If you walk in the dessert, and suddenly find a ticking clock, showing the time and date correctly.
Quick question; how would one know whether or not the time displayed was accurate? More to the point, why would it matter if it were or not?
Besides, the concept of a 'clock' and 'clockness' is an abstracted subjective one, based on societal-ascribed form and function. One would not identify such an object as a 'clock' unless one had previous experience of 'clocks', both as how they were and how they were constructed. In other words (and for more reasons then this), it's a bad analogy.

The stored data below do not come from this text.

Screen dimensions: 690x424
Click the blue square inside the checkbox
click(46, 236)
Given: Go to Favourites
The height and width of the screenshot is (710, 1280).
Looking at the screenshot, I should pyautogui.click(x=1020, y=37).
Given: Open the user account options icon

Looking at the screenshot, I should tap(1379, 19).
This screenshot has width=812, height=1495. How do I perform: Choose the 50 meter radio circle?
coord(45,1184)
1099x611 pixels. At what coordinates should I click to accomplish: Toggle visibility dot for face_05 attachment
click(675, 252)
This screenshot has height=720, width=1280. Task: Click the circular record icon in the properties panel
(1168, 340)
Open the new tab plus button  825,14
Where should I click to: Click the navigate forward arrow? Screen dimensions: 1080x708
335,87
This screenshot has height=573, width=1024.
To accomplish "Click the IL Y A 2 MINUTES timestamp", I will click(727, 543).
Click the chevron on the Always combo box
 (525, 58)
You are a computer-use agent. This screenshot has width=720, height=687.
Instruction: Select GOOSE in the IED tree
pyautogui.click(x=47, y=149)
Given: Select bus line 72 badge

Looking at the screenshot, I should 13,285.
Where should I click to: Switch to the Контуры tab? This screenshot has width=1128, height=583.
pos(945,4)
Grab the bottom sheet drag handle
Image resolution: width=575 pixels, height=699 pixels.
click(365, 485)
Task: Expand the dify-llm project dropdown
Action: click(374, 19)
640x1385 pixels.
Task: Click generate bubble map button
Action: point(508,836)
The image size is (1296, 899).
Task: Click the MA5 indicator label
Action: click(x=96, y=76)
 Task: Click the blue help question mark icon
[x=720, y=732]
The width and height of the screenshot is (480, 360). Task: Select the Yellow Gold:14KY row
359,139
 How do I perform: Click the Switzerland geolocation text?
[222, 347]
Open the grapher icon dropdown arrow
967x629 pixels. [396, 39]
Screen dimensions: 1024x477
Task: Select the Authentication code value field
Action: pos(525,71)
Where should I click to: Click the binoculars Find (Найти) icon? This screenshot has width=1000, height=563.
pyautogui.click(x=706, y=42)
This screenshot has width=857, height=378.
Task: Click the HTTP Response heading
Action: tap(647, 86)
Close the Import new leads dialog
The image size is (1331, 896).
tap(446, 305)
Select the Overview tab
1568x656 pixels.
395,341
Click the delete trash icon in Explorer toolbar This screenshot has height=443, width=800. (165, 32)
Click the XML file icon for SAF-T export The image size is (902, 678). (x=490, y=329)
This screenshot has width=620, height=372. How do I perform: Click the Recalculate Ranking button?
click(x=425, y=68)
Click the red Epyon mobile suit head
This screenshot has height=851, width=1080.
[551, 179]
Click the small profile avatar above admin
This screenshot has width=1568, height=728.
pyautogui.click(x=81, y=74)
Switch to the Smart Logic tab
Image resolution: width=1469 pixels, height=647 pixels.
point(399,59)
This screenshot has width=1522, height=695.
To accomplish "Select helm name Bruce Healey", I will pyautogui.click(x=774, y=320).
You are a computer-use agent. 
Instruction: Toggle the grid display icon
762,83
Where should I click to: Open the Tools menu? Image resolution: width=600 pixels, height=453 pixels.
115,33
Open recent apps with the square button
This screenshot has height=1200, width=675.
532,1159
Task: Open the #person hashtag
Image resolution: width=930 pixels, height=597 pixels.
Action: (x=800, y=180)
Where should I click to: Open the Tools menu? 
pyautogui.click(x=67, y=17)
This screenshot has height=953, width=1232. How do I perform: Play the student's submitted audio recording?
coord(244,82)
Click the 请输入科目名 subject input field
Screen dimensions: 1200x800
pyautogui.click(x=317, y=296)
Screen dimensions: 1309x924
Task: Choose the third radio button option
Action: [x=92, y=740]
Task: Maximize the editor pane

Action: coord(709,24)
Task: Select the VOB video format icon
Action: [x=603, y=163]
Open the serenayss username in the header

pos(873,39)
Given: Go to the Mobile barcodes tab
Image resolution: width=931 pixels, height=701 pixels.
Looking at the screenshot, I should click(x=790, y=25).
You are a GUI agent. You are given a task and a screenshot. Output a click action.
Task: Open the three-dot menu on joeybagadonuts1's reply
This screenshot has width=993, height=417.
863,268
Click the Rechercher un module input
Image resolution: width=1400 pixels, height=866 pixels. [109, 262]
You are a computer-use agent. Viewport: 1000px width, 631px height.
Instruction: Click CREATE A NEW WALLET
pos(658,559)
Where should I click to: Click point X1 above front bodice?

Show a sundial to a Martian, or indeed a cricket bat to an American, and polite befuddlement would inevitably ensue.
Would you beleive that
1) that a company had created it, a consumer bought it, and somehow it was left, lost, thrown away or something, in the dessert
or
2) that it appeared in the dessert after 1000's of years of different processes that was carried on in the dessert, with combination of lightening, pressure, heat and so on?
Neither, actually. Had I been wandering aimlessly for some time within a desert devoid of all other signs of human existence (as is implied by your scenario), and then miraculously stumbled across this one (perfectly working) aspect of civilisation; I'd seriously doubt my ability to perceive things accurately and honestly, and presume insanity.
So why do the same people say that the solar system was not created? But just happened to be?
Firstly, few people of any religious/philosophical/scientific variation believe that the solar system, or anything else, "just happened to be".
Secondly, there is no compelling and inherent evidence to support the assertion that the solar system was intentionally constructed, whilst there is quite a bit for the assertion that clocks were, both in their actual and conceptual existence. Given that we do live in a finite universe, we cannot consistently proceed from the position that an assertion is true until proven false, as otherwise we'd have to accept the existence of practically anything that could be imagined. Doing so might make things a little cramped.
I have to wonder why the clock is always in the desert. Why can't it be in a tropical rainforest? A nice temperate forest? Taiga?
I suspect it's at least partly intended to emphasise the creative power of a/the God(s), in order to make it appear more remarkable and seeming self-evident. A rainforest would field a whole host of aesthetic and logical distractions for such a hypothetical.